I feel sad because I do not have any more words to say for his birthday this time, so I guess this post will be short. Once again, it’s Hyde’s birthday last January 29, and it was neither a good nor bad day for me. I was trying to be happy, but I didn’t know why I couldn’t.
I have been a fan of Hyde and his band for almost eight years now… I don’t know why I posted in my Facebook that I have been a fan for only six years! Haha. I like Hyde for being an inspiring songwriter. His voice is also dreamy. Whenever I hear him sing, especially in their live concerts, I say to myself, “His voice is very wonderful. He smokes yet he is still gifted with such a voice.” I still really like him, and I hope that he’s doing well with his family – that’d be my birthday wish for him. Being a musician is very hard, especially if you have world tours and you’re busy with your band. You might not have time for your family. I also thought about that when I watched a live concert through YouTube, when they played “Sweet Dreams”. In the end of the song, he sang, “I’m sorry” with tears from his eyes (?).
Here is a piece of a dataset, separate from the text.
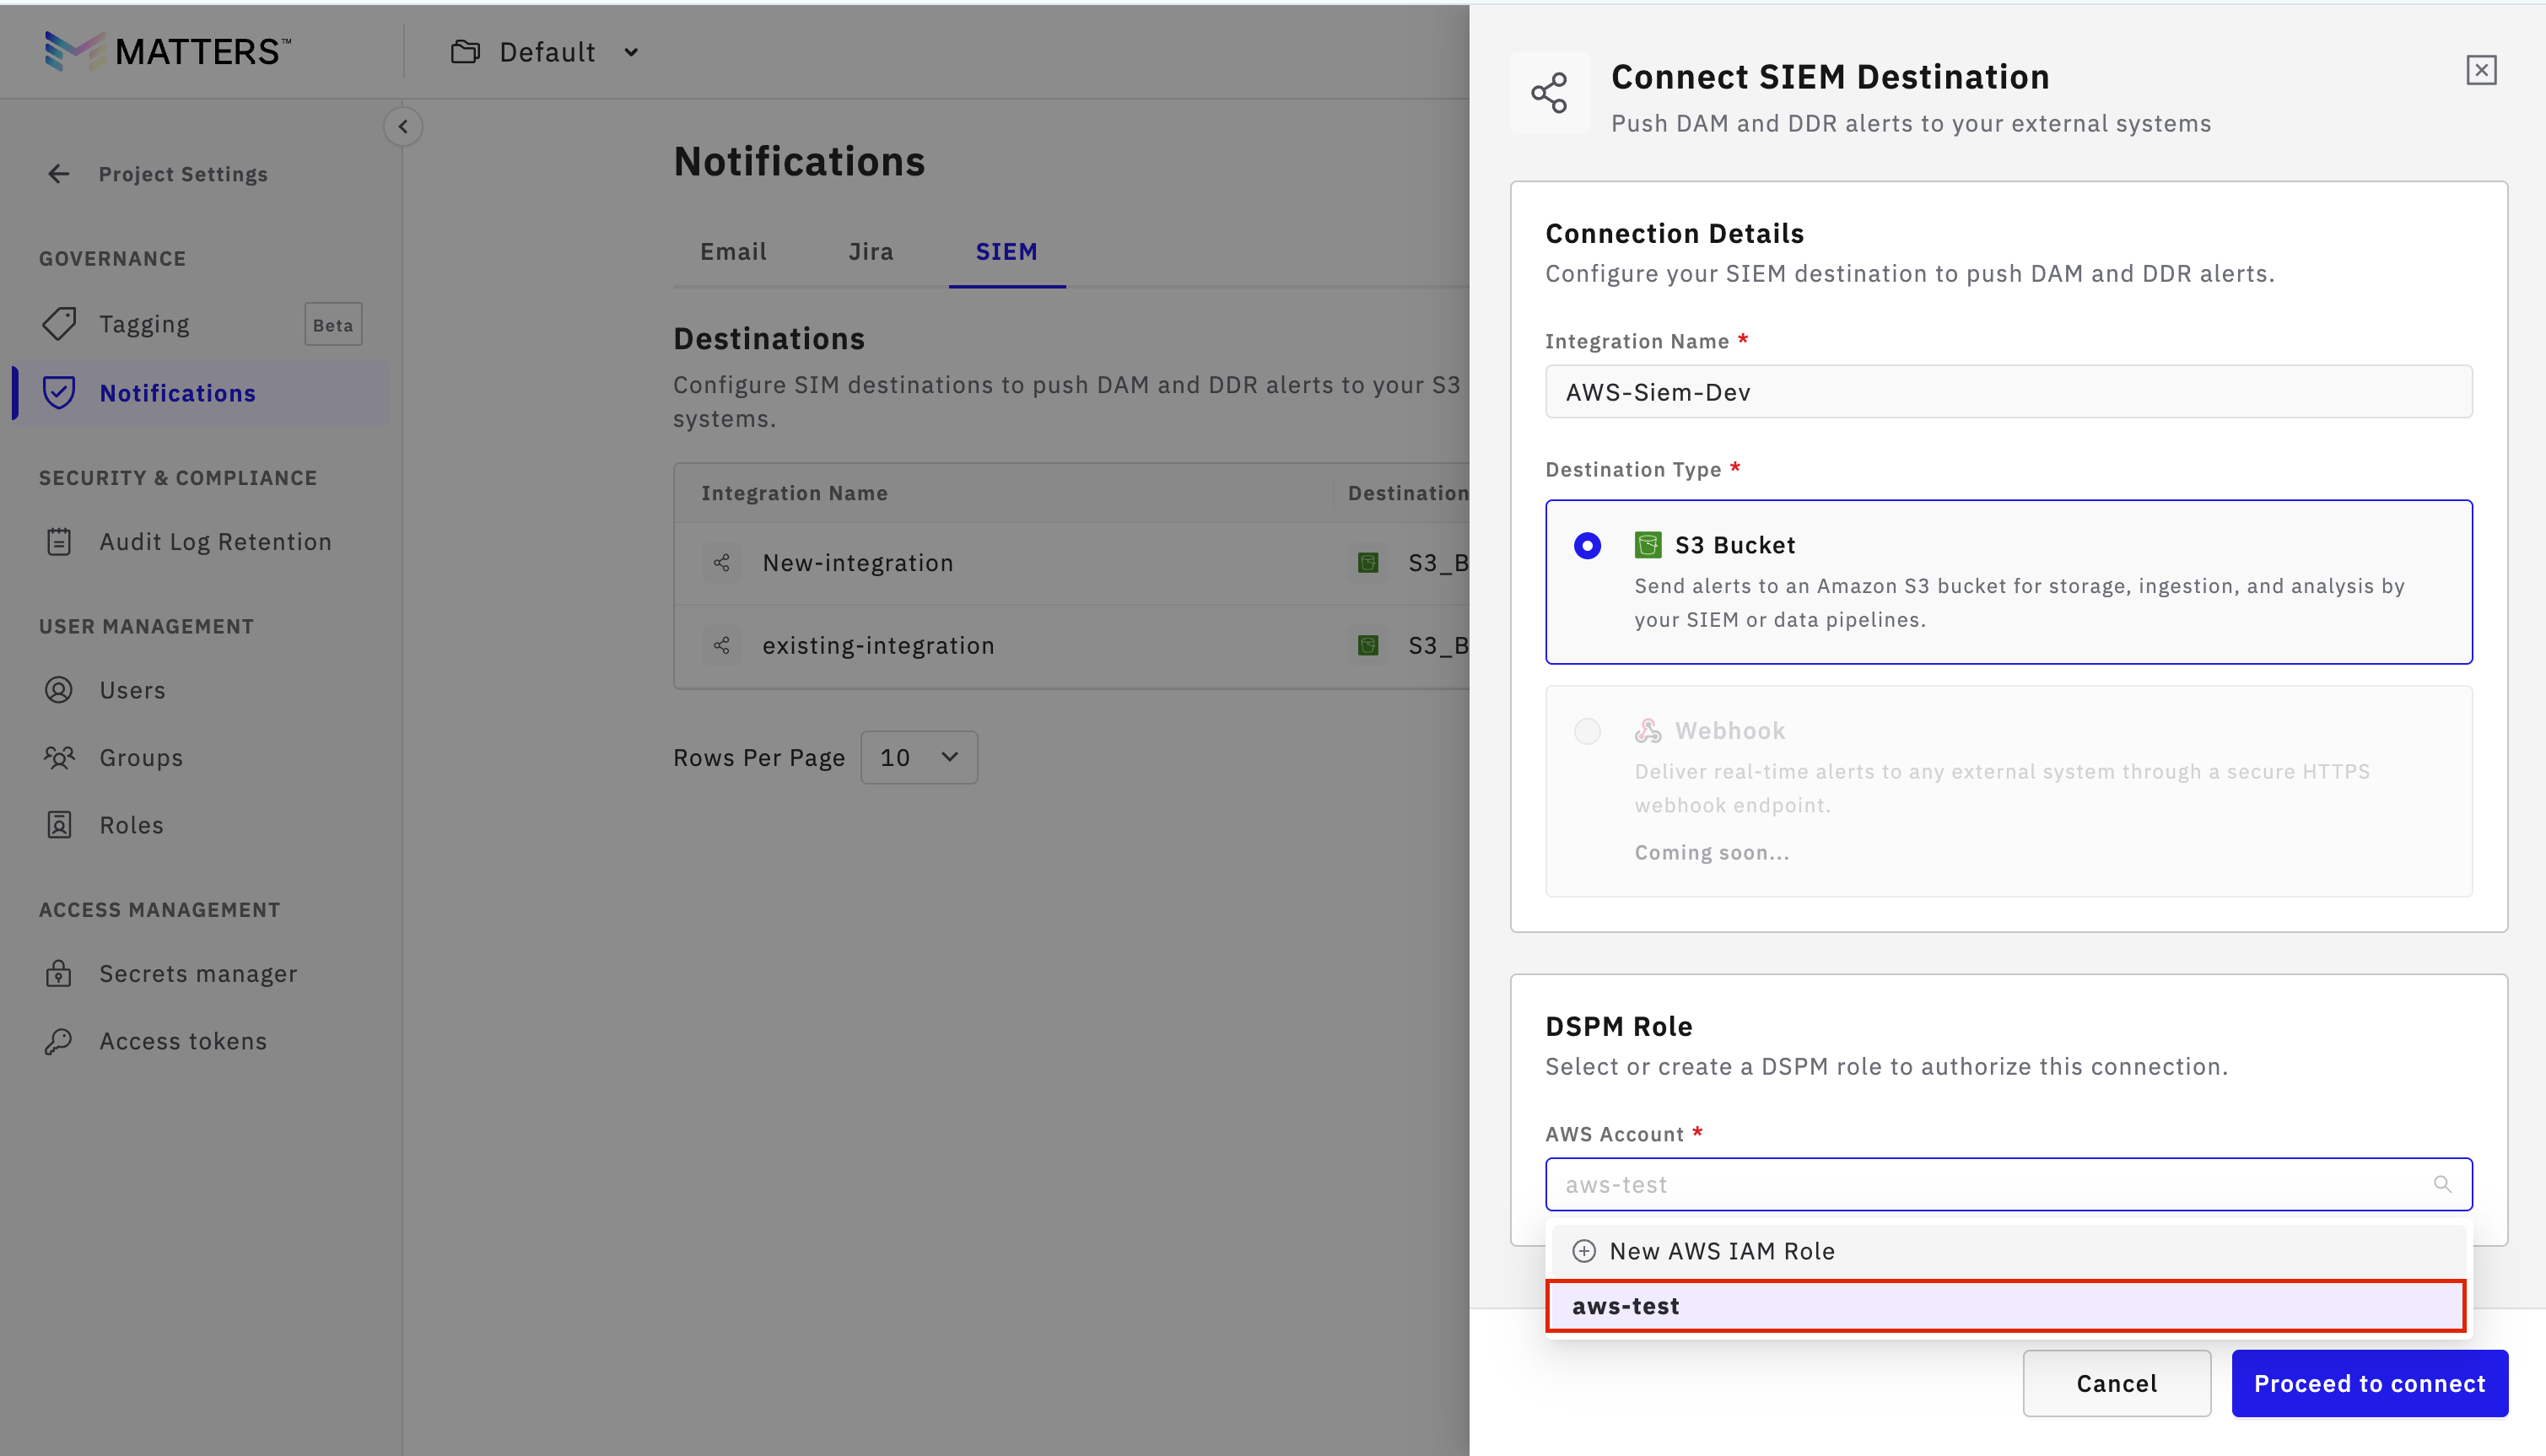The height and width of the screenshot is (1456, 2546).
Task: Select the S3 Bucket radio button
Action: pos(1587,546)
Those words were not found in the song, so it really made me thing about how he really was backstage because I believe that he is not the same onstage and backstage.
It seems that this post has a lot of sadness in it. It just made me think about him, and such things make me don’t want to be busy in the future when I’ll have my own family because I want to be with them all the time. But I don’t know his life story, so I hope he’s really doing well now: being happy with his family AND band mates.